Prosper Loan Data Exploration

by Johnson Yang

Preliminary Wrangling

This document explores a dataset containing about 110,000 loan listings and their related attributes for Prosper, the first peer-to-peer lending marketplace in United States.

It seems that both the official API and the Prosper Data Dictionary showed that a 'N/A' value would be used to represent the credit grade of the loan entries with no ProsperRating (Alpha) value assigned to them, which is essentially the same as the "NC" value used in the pre-2009 CreditGrade column.

We will fill the ProsperRating (Alpha) column of these loan entries with the value "NC" instead to provide a uniform representation of the credit ratings in our analysis. As a result, the column ProsperRating (numeric) should also be updated accordingly.
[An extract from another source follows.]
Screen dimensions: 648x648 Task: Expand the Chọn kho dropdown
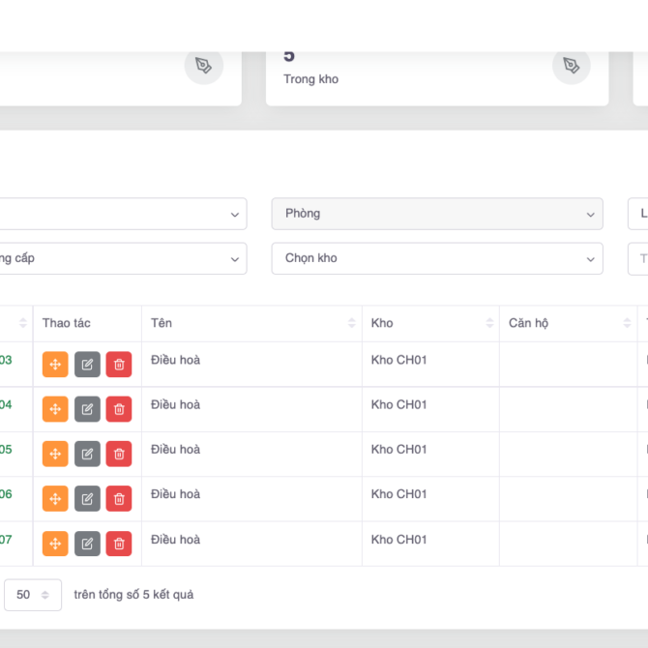pyautogui.click(x=436, y=258)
What is the structure of the dataset?

There are 113,937 loan listings in the dataset with 81 features without applying any data wrangling procedure. Among these features, 61 of them are numerical variables, 3 are boolean variables, and 17 are string variables. A closer look reveals that 6 of these string variables are actually datetime values, 4 of these string variables are key columns used in relational database tables, leaving only 7 categorical variables in the dataset for analysis.

What is/are the main feature(s) of interest in the dataset?

The main interest of this report is the observation of loan listings with their LoanStatus codes labeled as either "Chargedoff" or "Defaulted". We are interested in finding the characteristics of these "bad" loan listings because these loans will only bring negative effects to all stakeholders (the borrowers, the investors, and Prosper itself) in the loan system, and we want to spot these bad loans when we see them (if possible).

We will try to choose the features which can be used to describe the financial status of a borrower. Following is the list of the features that will be used in the analysis:

Categorical

Boolean

Numerical

Additional derived feature(s) may be engineered later when needed.

What features in the dataset do you think will help support your investigation into the feature(s) of interest?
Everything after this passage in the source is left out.